Part of a Bigger Picture 

A reflection of the triumphs and obstacles that arise in activism as well as the impacts that collective chanting has on social change.
By: Ryann Frolik

I was 12 years old when I first felt called to action. With tears welling in my eyes, I was prepared to make a difference in the world by taking a stand against the meat industry. 

I had just watched the film “Cowspiracy” and urgently needed to share what I had learned. I took out my iPhone 4 and opened Instagram. I posted a long, strongly worded devotion proclaiming my veganism and an itemized list of all I had learned from the film.

My fellow seventh-graders were unimpressed. Jokes started to circulate that didn’t make sense to me, but I did understand how belittled I felt when groups of prepubescent boys laughed in my face about something I cared about.

From there, parts of myself were slowly diminished and the things I cared about became less important. This led to a path of self-resentment and destructive tendencies when my peers still didn’t find me socially acceptable. In eighth-grade, I was the first to start experimenting with drugs and talking to guys grades older than me for some sort of validation.

High school was littered with the same circumstances. I became a person on autopilot living my life through how others perceived me. I needed other options, and online school seemed like a saving grace.

That lasted four months. I overdosed on Feb. 9, 2017, after taking enough ibuprofen to cure a headache for the next nine months. My mom’s birthday the next day was spent exchanging tears and figuring out what to do next.

After tours at charter schools and neighboring high schools, I ended up in the parking lot of Ivan Sand Community High School. It was the only ALC — alternative learning center, or what my classmates from my former school trademarked “assholes’ last chance” — for miles.

The parking lot littered with potholes and chipped green paint on the 12-room building held a sense of acceptance. It was rough on the outside, but a feeling of community and optimism filled the hallways. I found a home at Ivan Sand. I wish I could say I took a positive trajectory from then on, but that wasn’t the case.

The companionship I found at the ALC included filling our voids with alcohol and drugs. Using substances to feel better and fit in with my peers became my main focus. Continuous self-destructive behavior eventually led to getting a minor consumption in school — the same day as conferences.

Information shown:
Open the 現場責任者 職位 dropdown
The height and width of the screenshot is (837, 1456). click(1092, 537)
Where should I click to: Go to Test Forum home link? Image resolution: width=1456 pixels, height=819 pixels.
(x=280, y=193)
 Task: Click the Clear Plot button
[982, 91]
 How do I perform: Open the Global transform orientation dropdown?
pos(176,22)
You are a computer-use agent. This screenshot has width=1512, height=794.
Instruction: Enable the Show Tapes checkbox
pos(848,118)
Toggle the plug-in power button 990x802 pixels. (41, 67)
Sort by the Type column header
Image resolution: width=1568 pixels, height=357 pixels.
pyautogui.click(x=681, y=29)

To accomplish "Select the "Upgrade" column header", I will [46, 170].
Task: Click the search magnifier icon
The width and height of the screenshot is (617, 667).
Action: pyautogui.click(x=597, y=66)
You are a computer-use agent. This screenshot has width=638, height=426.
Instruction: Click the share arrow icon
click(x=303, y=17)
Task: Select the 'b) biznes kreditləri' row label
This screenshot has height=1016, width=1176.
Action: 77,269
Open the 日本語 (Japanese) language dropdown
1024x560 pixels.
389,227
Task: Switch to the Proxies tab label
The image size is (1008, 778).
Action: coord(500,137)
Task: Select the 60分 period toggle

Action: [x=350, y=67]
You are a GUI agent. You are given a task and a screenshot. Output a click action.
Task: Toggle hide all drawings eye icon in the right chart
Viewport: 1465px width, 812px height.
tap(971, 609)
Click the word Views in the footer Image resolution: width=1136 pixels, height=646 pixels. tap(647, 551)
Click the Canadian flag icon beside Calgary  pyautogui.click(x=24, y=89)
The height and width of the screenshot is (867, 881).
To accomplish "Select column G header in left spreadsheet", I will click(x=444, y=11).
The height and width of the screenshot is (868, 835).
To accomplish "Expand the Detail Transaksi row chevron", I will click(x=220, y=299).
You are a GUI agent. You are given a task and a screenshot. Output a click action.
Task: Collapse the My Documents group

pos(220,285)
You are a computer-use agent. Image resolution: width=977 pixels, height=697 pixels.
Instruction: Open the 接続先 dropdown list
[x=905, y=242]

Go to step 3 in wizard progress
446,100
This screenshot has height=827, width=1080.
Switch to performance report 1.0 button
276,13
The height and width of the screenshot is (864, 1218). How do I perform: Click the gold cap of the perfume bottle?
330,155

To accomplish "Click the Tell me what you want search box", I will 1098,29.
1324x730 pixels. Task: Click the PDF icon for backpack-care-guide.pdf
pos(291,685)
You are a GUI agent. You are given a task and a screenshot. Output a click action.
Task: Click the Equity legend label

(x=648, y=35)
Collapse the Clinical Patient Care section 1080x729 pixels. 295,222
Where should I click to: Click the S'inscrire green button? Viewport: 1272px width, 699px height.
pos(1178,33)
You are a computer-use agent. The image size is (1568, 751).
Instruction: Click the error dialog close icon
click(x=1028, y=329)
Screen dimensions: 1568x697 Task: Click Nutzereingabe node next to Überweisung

What is expected:
Reproduce the entire "Part of a Bigger Picture" essay word for word. The records can be ignored.

Expected answer:
Part of a Bigger Picture 

A reflection of the triumphs and obstacles that arise in activism as well as the impacts that collective chanting has on social change.
By: Ryann Frolik

I was 12 years old when I first felt called to action. With tears welling in my eyes, I was prepared to make a difference in the world by taking a stand against the meat industry. 

I had just watched the film “Cowspiracy” and urgently needed to share what I had learned. I took out my iPhone 4 and opened Instagram. I posted a long, strongly worded devotion proclaiming my veganism and an itemized list of all I had learned from the film.

My fellow seventh-graders were unimpressed. Jokes started to circulate that didn’t make sense to me, but I did understand how belittled I felt when groups of prepubescent boys laughed in my face about something I cared about.

From there, parts of myself were slowly diminished and the things I cared about became less important. This led to a path of self-resentment and destructive tendencies when my peers still didn’t find me socially acceptable. In eighth-grade, I was the first to start experimenting with drugs and talking to guys grades older than me for some sort of validation.

High school was littered with the same circumstances. I became a person on autopilot living my life through how others perceived me. I needed other options, and online school seemed like a saving grace.

That lasted four months. I overdosed on Feb. 9, 2017, after taking enough ibuprofen to cure a headache for the next nine months. My mom’s birthday the next day was spent exchanging tears and figuring out what to do next.

After tours at charter schools and neighboring high schools, I ended up in the parking lot of Ivan Sand Community High School. It was the only ALC — alternative learning center, or what my classmates from my former school trademarked “assholes’ last chance” — for miles.

The parking lot littered with potholes and chipped green paint on the 12-room building held a sense of acceptance. It was rough on the outside, but a feeling of community and optimism filled the hallways. I found a home at Ivan Sand. I wish I could say I took a positive trajectory from then on, but that wasn’t the case.

The companionship I found at the ALC included filling our voids with alcohol and drugs. Using substances to feel better and fit in with my peers became my main focus. Continuous self-destructive behavior eventually led to getting a minor consumption in school — the same day as conferences.